Let $(X,\mathcal{M},\mu)$ be a measure space and let a sequence of $\mathcal{M}$-measurable functions $\{f\}_k$, where $f_k: X\rightarrow [0,\infty]$. Assume that $f_k\rightarrow f$ pointwise and that $\lim_{k\rightarrow \infty}\int_X f_k \;d\mu =\int_X f\;d\mu <\infty$. Show that:

$$\lim_{k\rightarrow \infty}\int_E f_k \;d\mu =\int_E f\;d\mu\mbox{ for every }E \in \mathcal{M}.$$

Give an example that shows this may not be true if $\int_X f\; d\mu\; =\infty$.

Answer 1

We can truncate and use a dominated convergence argument. To formalize the following argument, we should rather use a continuous map $\varphi\colon\mathbb R\to [0,1]$ such that $\varphi(x)=1$ if $0\leqslant x\leqslant N$, and $0$ if $x\geqslant N+1/N$.
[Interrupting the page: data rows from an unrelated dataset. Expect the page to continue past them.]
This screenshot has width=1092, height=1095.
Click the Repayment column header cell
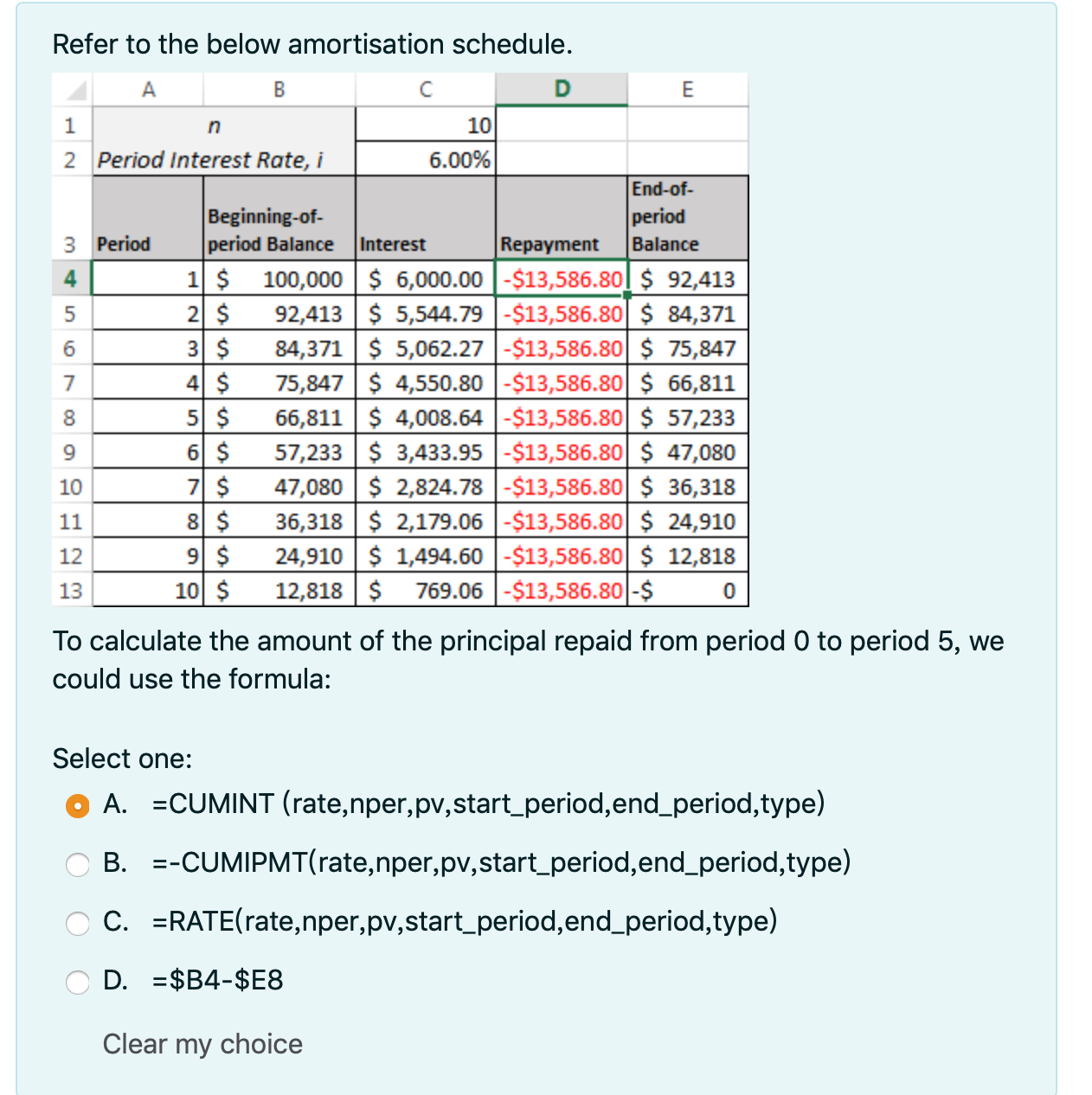pyautogui.click(x=561, y=244)

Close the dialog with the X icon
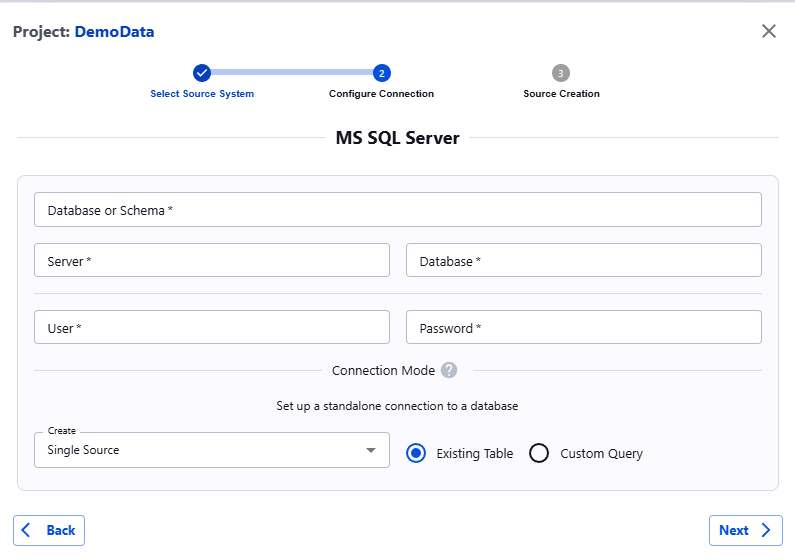tap(768, 31)
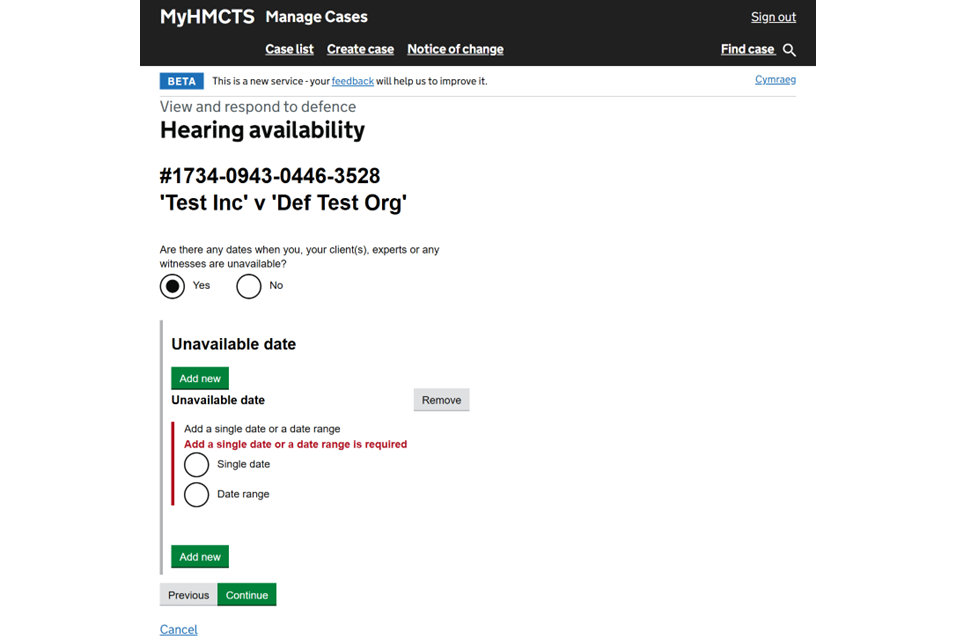Click the Cancel link
The height and width of the screenshot is (640, 960).
(x=179, y=629)
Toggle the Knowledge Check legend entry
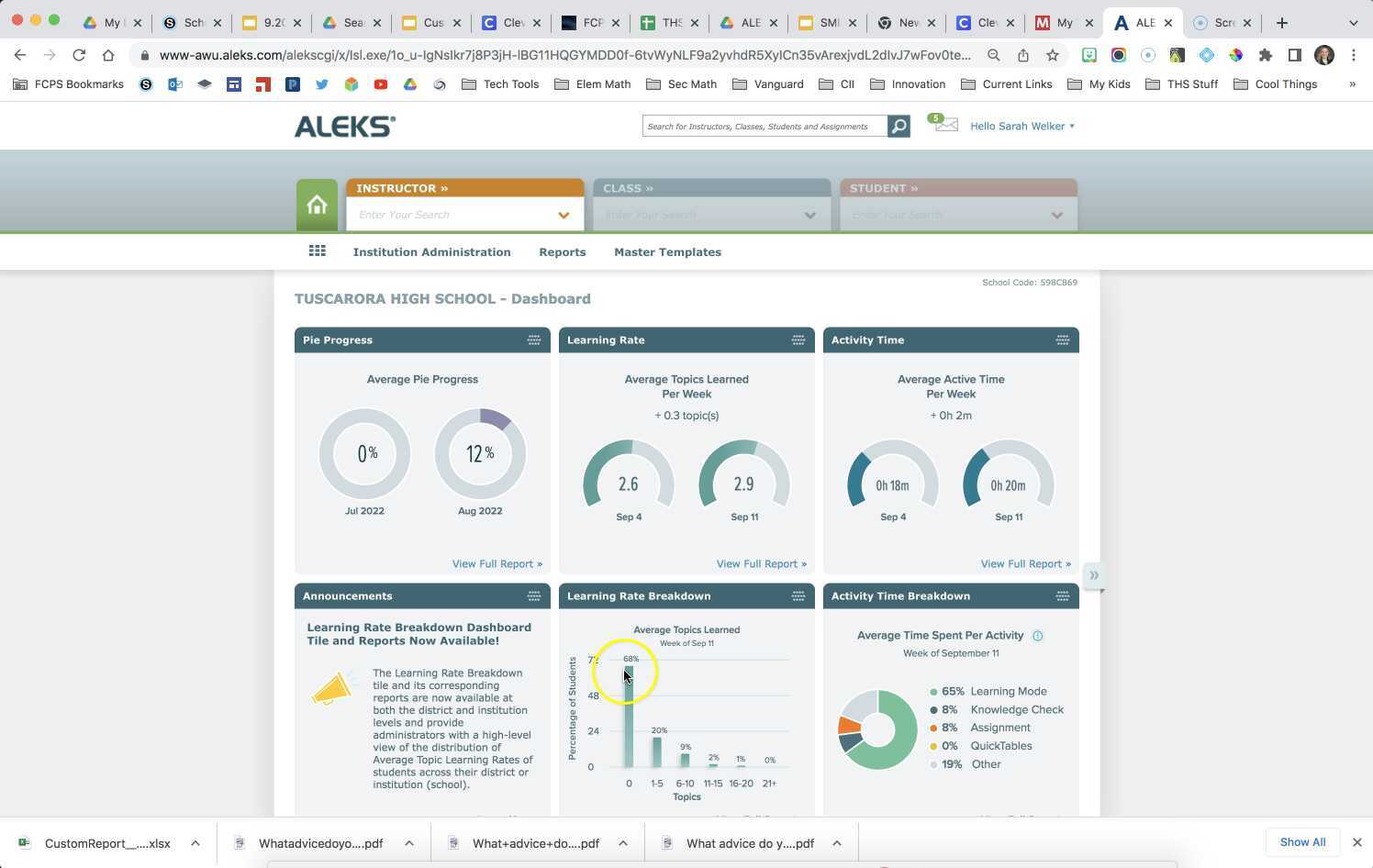Screen dimensions: 1373x868 (1016, 709)
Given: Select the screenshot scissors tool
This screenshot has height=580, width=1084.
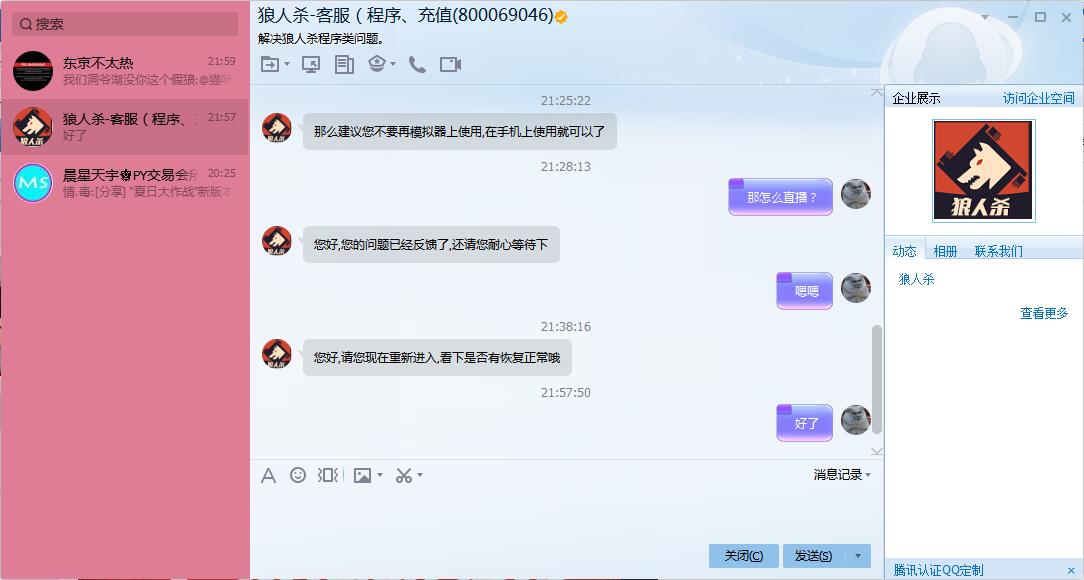Looking at the screenshot, I should 404,476.
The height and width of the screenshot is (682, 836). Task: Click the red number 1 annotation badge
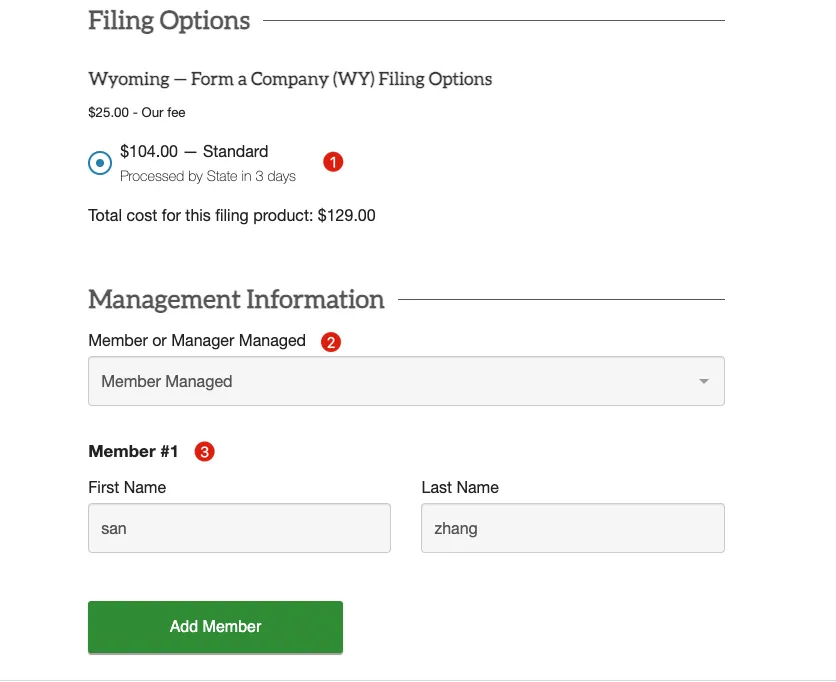pyautogui.click(x=333, y=161)
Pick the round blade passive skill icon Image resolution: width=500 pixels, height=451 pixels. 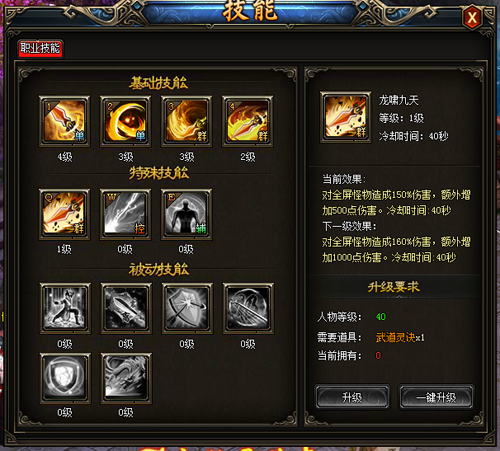tap(248, 308)
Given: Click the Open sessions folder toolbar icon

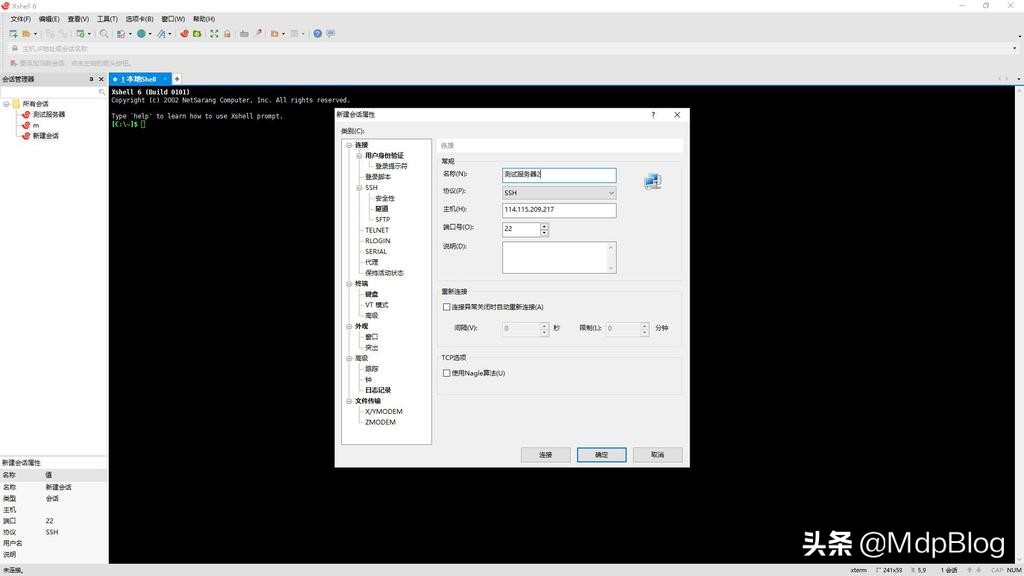Looking at the screenshot, I should point(25,33).
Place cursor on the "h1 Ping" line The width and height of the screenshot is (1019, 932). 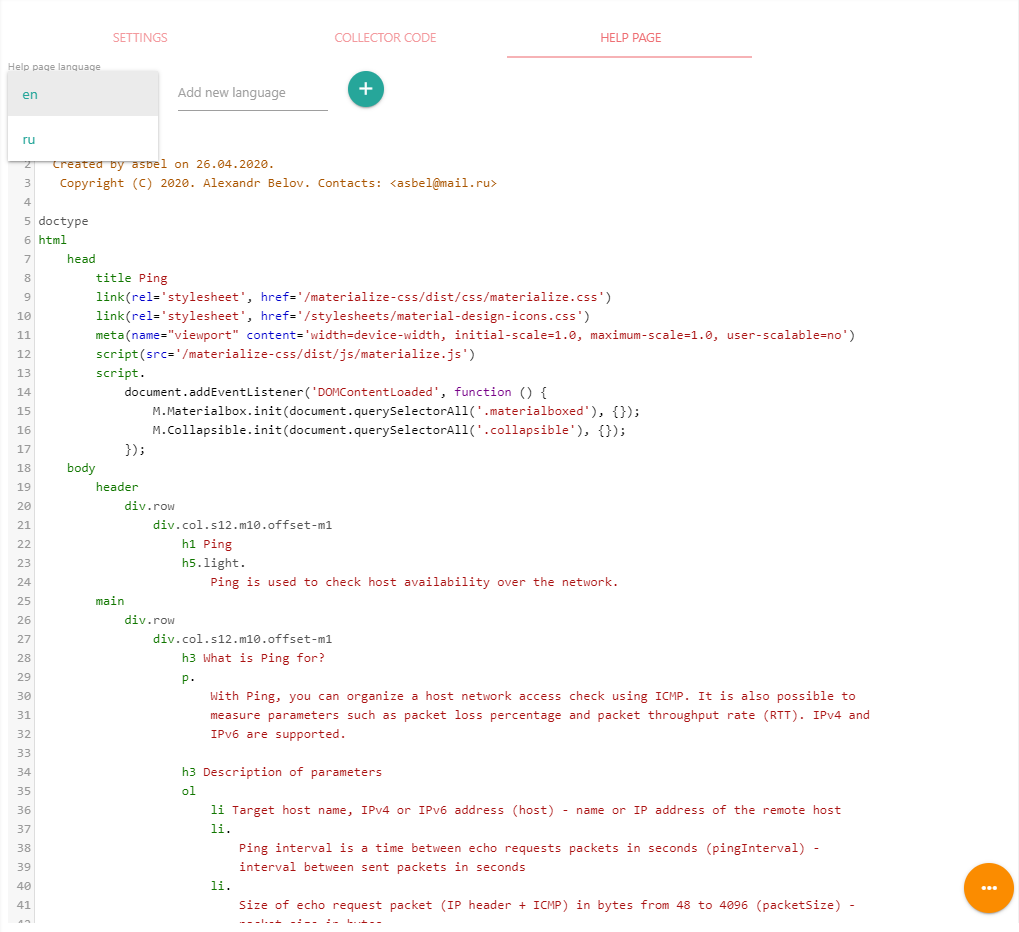207,544
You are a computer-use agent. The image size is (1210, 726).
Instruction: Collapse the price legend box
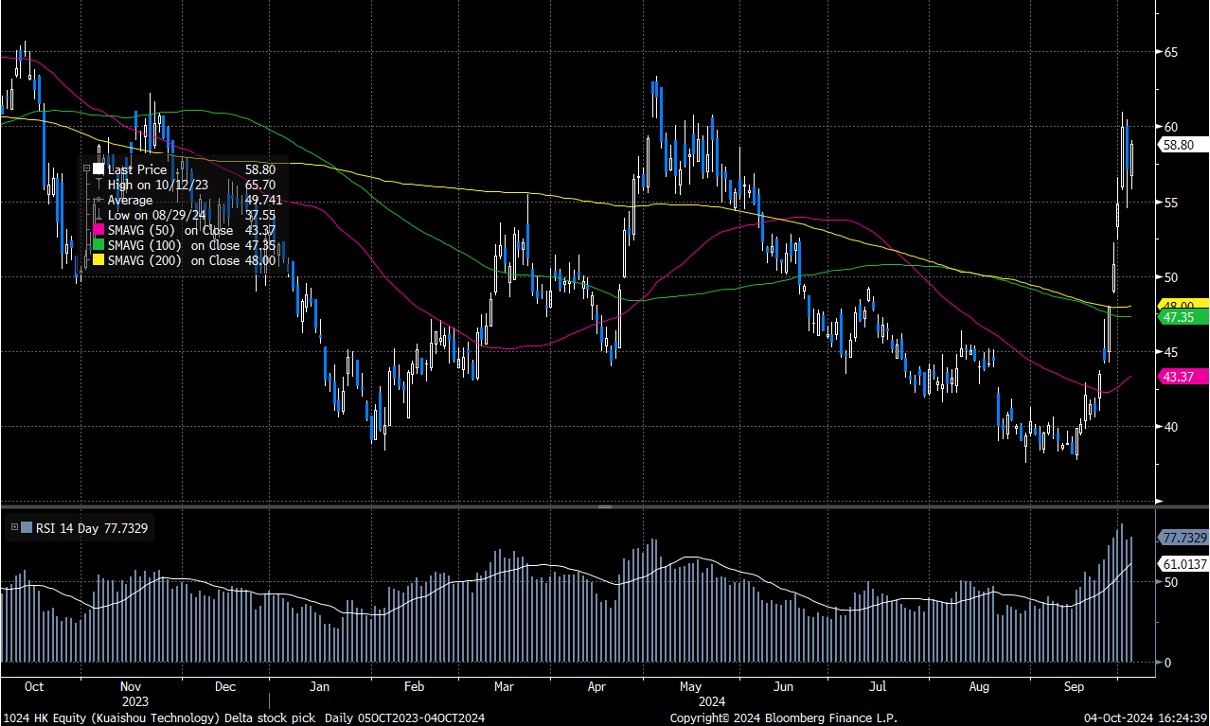point(86,170)
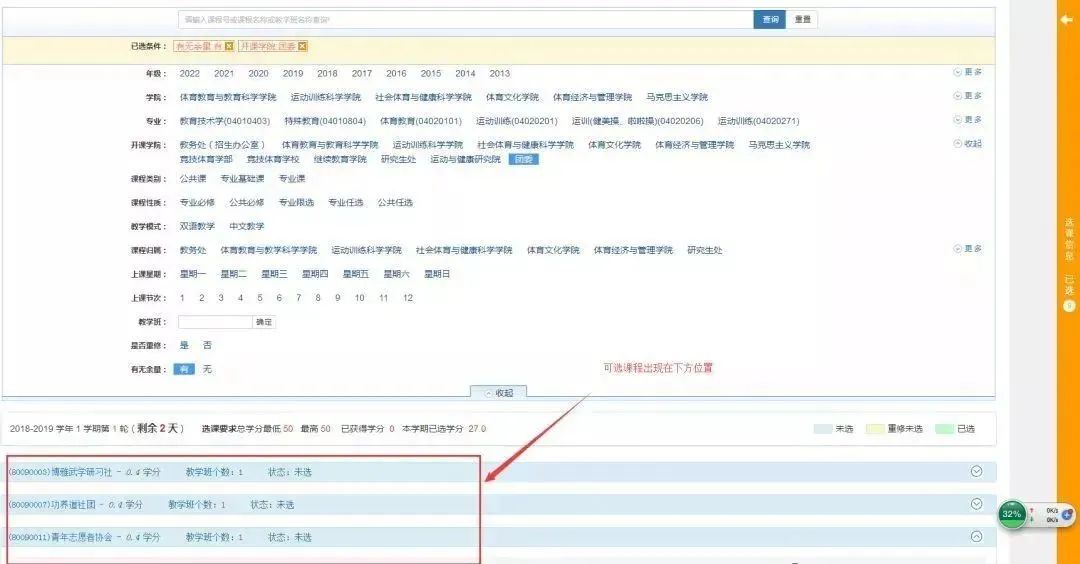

Fix an integer $N$ and define $g_k:=f_k\chi_{\{f_k\geqslant N\}}$, $h_k:=f_k\chi_{\{f_k\lt N\}}$, $g:=f\chi_{\{f\geqslant N\}}$ and $h:=f\chi_{\{f\lt N\}}$. We have the bound $$\left|\int_Ef_k\mathrm d\mu-\int_Ef\mathrm d\mu\right|\leqslant \left|\int_Eh_k\mathrm d\mu-\int_Eh\mathrm d\mu\right|+\int_Xg_k\mathrm d\mu+\int_Xg\mathrm d\mu= \left|\int_Eh_k\mathrm d\mu-\int_Eh\mathrm d\mu\right|\\+\int_X f_k\mathrm d\mu-\int_Xh_k\mathrm d\mu+\int_X f\mathrm d\mu-\int_X h\mathrm d\mu.$$ Using dominated convergence for the functions bounded by $N$ and the assumption on the sequence $(f_k)$, we get $$\limsup_{k\to\infty}\left|\int_Ef_k\mathrm d\mu-\int_Ef\mathrm d\mu\right|\leqslant 2\int_Xf\mathrm d\mu-2\int_X h\mathrm d\mu=2\int_Xf\chi_{\{f\geqslant N\}}\mathrm d\mu.$$

Take $f_k:=k\chi_{(0,k^{-1})}+\chi_{(1,k)}$ on the real line with Lebesgue measure to see the assumption "$f$ integrable" is necessary.

Answer 2

Another simple solution is by Fatou's Lemma and Reverse Fatou's Lemm. We have:

\begin{equation} \limsup \int_E f_n\leq \int_Ef\leq \liminf\int_Ef_n \end{equation}

Because point wise convergence of $f_n$s implies $f(x)=\limsup f_n(x)=\liminf f_n(x)$. Therefore, $\int_Ef=\lim\int_Ef_n$.